What are some of the next steps with respect to immunometabolism in the brain?
Louis-Philippe: The next phase for many researchers will be trying to figure out how microglia are regulated by their metabolism, and then using this to eventually manipulate their metabolism to change the way they act in disease. Say for example we discover that the metabolism switch microglia undergo actually pushes them to be proinflammatory and that this drives disease progression. The next step would be to alter their metabolism by changing the sugars or proteins they consume, which would basically change their function. Our review summarizes a significant amount of data gathered by labs around the world, and we can now observe a trend, a common link to the microglial adaptation to different diseases like Alzheimer’s, Parkinson’s or Huntington’s disease. It’s these metabolic microglial changes that are common to multiple neurodegenerative diseases that provide an exciting new therapeutic avenue that could lead to new potential therapies.
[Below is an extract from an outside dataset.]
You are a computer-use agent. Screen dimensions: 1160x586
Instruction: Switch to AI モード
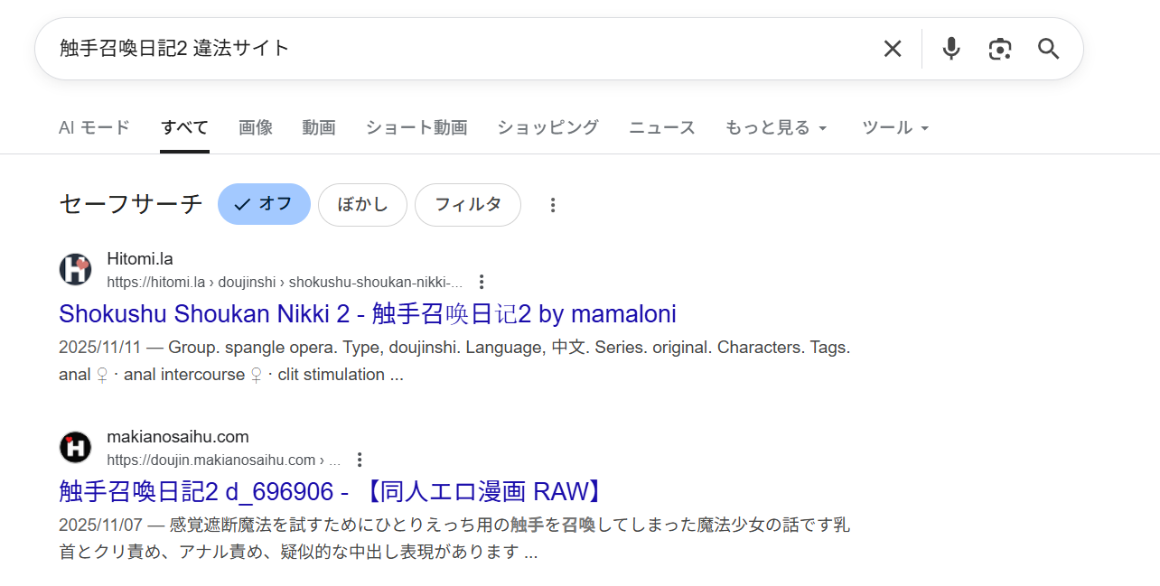(94, 127)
A similar regulation system exists in cancer cells which has been extensively studied. Basically, cancer cells become glutamine-addicted, so researchers have been trying to change the metabolites they have access to as a way of killing the cancer cells. If we can figure out how microglia promote disease progression, we can change the metabolites that they have access to which would ultimately change their function and hopefully halt disease progression.
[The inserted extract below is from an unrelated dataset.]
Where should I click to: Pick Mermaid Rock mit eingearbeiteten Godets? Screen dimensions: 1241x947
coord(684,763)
What projects is the MacVicar lab working on right now with respect to immunometabolism?
Elisa: We just published a paper today in Glia which describes the mechanisms by which microglia contribute to neuroinflammation and alter brain function. When microglia respond to immune stimulation, their metabolism changes and they release a molecule that disrupts neuronal communication. If we stop microglia from metabolizing sugar, it also prevents them from releasing this molecule, and neuronal communication is no longer disrupted. This paper and the TINS review suggest that metabolism may be a promising therapeutic target for treating brain inflammation, like we see in many neurodegenerative diseases, such as Alzheimer’s disease.
Louis-Philippe: One project we’ve been following as well is investigating how metabolism is affected during stroke. When you have a stroke there’s less oxygen and glucose available, so we’re looking at how microglia behave in the acute moments after a stroke. Essentially, we’re wondering how they behave and how their metabolic flexibility and immunometabolism regulation help in post stroke recovery. While the focus so far is mainly on neurodegenerative diseases, we are seeing that the role of microglial metabolism is a common thread in many pathologies.